The Questions That Made Me Think
A few months back, my company asked me to speak on an internal panel for early career professionals. I was there to present some of my current work and answer career questions from my colleagues. And, smart as I expected them to be, they asked very thoughtful questions that I think are worth exploring here.
The big one?
As Generative AI took the tech industry by storm, how should a junior software engineer approach it, and what challenges do we have in front of us?
If you read this blog, you probably suspect I'm a big fan of this new set of tools and the tech behind them. At the same time, I consider them "just another abstraction layer." Software Engineering is fundamentally a story of abstraction layers, built one on top of each other.
Do I think generative AI will make the SWE job obsolete? No, I don't. Let me argue why:
Why Software Engineers Aren't Going Anywhere
First, architectural limitations.
By design, LLMs aren't capable of innovation. What they do is statistically propose the most probable token to answer our prompt. That means they can only use their training set to provide answers. We still need to find more efficient ways to solve existing problems and entirely new ways to solve problems that don't exist yet. Gen AI (at least with this architecture) can be a good supporting tool, but not a substitution for a good SWE.
Second, coding is just one part of the job.
Writing code is important for an SWE team, but it's not the only thing we do. Searching, finding, assessing, and discussing trade-offs and their implications with end users is equally important. And if you think you can get clear, exhaustive requirements from users just by asking them or having them fill out a form... well, you need more exposure to actual users and clients. At the moment, our AI tools aren't helping much in this direction, except as a way to summarize and organize information.
Third, the legacy reality.
Everyone who's had experience in the corporate world has immense respect and fear for what "legacy code/system" means. There are systems running billions of critical transactions every day that were written 40 years ago. They cost a fortune to maintain, but everyone is very cautious about pushing to "rewrite" or replace them.
Why? Well, if you've listened to the Grady Booch podcast with
(if you haven't, please take the time because it's great fun), you know the concept:"The code is the truth, but not the whole truth."
This means that by understanding how a system works through reviewing and reverse-engineering code, we can understand how information moves and transforms. But we'll struggle to understand why some logic was implemented in that specific way, why certain system decisions were made. As Grady says, code becomes legacy the instant it's written, and how it's written results from a compromise between achieving the goal and the most economical solution available at that point in time. That means would be not wise to ask to a GenAI tool to blindly re-write a code base in COBOL in JS, the unknown implication of this will likely put the system to an alt.
Now, a counter-argument: "Doesn't software come with documentation?" Given how complex these trade-offs are and the vast context in which they're built, the effort to document them exhaustively would become bigger than the effort to build the system itself.

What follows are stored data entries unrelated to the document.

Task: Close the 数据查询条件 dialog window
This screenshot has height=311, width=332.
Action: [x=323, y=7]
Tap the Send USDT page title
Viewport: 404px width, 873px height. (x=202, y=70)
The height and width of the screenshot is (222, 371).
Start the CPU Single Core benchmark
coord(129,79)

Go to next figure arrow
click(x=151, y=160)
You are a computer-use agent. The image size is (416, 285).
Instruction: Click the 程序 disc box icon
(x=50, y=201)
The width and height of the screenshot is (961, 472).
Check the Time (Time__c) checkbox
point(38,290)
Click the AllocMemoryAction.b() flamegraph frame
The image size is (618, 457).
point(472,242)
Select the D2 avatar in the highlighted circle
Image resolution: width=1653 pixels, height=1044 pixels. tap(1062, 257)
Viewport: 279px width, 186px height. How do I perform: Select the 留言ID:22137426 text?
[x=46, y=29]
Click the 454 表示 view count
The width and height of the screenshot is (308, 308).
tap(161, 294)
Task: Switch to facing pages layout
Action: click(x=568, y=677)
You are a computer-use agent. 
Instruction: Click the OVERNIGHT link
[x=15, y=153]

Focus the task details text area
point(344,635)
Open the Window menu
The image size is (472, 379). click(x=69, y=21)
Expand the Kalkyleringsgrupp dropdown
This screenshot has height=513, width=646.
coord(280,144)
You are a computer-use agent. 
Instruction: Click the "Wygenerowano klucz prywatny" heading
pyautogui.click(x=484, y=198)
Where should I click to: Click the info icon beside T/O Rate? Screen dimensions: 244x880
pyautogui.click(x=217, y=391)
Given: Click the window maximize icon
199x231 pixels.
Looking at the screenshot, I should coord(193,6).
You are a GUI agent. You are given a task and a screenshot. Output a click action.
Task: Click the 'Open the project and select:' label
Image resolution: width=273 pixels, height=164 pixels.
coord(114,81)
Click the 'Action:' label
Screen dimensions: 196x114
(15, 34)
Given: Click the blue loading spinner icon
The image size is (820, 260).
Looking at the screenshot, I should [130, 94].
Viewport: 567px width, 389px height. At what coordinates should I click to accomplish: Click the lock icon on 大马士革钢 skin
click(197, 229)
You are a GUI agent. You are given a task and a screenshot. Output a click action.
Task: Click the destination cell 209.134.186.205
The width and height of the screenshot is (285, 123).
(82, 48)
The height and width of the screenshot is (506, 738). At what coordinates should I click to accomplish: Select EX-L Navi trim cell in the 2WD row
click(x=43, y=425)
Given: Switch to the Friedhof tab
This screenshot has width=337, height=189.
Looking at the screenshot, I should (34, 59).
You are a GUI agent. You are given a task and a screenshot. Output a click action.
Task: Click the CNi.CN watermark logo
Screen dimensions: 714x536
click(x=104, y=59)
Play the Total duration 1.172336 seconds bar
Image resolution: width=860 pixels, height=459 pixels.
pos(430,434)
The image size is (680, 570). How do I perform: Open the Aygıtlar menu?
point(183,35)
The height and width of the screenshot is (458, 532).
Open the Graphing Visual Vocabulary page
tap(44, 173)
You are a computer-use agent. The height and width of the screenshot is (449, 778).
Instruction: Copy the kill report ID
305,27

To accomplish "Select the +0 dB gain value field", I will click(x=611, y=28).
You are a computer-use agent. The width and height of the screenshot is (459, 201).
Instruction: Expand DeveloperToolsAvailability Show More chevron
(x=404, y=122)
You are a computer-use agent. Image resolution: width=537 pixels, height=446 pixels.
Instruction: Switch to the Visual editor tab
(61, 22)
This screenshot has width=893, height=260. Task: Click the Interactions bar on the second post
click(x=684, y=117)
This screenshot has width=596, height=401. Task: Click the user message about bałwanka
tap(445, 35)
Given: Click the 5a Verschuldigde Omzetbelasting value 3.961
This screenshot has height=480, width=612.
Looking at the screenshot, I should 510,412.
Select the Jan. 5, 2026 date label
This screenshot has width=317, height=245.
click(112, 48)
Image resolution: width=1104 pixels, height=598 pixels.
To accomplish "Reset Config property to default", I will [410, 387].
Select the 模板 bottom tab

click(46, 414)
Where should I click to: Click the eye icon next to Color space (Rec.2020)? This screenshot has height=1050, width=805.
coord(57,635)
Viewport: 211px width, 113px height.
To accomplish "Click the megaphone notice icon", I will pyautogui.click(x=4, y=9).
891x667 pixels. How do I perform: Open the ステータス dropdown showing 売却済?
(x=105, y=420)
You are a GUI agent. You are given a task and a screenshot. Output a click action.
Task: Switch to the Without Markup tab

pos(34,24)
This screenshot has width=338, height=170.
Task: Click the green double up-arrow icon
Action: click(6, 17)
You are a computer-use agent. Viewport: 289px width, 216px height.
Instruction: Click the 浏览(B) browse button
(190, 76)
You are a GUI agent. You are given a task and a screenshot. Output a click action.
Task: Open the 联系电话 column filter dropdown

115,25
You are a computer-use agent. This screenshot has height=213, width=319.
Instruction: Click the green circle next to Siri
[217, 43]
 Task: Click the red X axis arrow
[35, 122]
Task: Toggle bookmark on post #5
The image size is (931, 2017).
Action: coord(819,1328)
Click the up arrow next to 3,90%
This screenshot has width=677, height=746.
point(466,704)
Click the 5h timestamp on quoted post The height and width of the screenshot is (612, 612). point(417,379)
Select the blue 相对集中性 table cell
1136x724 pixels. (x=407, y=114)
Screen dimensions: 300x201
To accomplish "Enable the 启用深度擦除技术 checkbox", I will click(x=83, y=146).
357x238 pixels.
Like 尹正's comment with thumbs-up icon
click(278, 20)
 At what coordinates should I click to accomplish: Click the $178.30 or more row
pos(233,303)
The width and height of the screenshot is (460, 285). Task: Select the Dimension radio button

So no, you'll never find documentation that can answer all your questions while also being maintained throughout the software's evolution.
Three Focus Areas for Junior Engineers
Based on these points, I think junior software engineers need to focus on three macro areas:
1. Fundamentals
SWE fundamentals are more important than ever. The bottleneck is moving from writing code to reviewing code. Only if you know the fundamentals and what good code looks like can you add value to the software engineering process you belong to. The era of "Become a SWE in 2 weeks" bootcamp is over. Data structures and algorithms, design patterns, and system design are now more critical than ever.
2. Understanding AI
Very aligned with the previous point, SWEs need to understand the details of how AI systems work, from the linear algebra that powers these systems to the platforms that host these models. I consider this important because we're information plumbers. We need a clear, exact picture of how these systems work if we want to fix them when they break and improve them when they don't do what we want them to do.
3. Communication
Let me be straight: as an SWE, being able to understand non-technical user needs and communicate with them, being the bridge between non-technical and technical people will add tremendous value to your service. Force yourself to get out of your tech bubble and challenge yourself to understand what users are actually talking about and why. About this
wrote a fantastic piece HEREHow Junior Engineers Should Approach AI Tools
Based on everything above, here's my practical advice for how to actually use these tools:
Use AI strategically, not as a crutch.
A technique I find helpful is requesting AI to create only small functions along with their unit tests. When I don't understand a specific choice, I spend time understanding it and evaluating potential alternatives. This keeps you in the driver's seat.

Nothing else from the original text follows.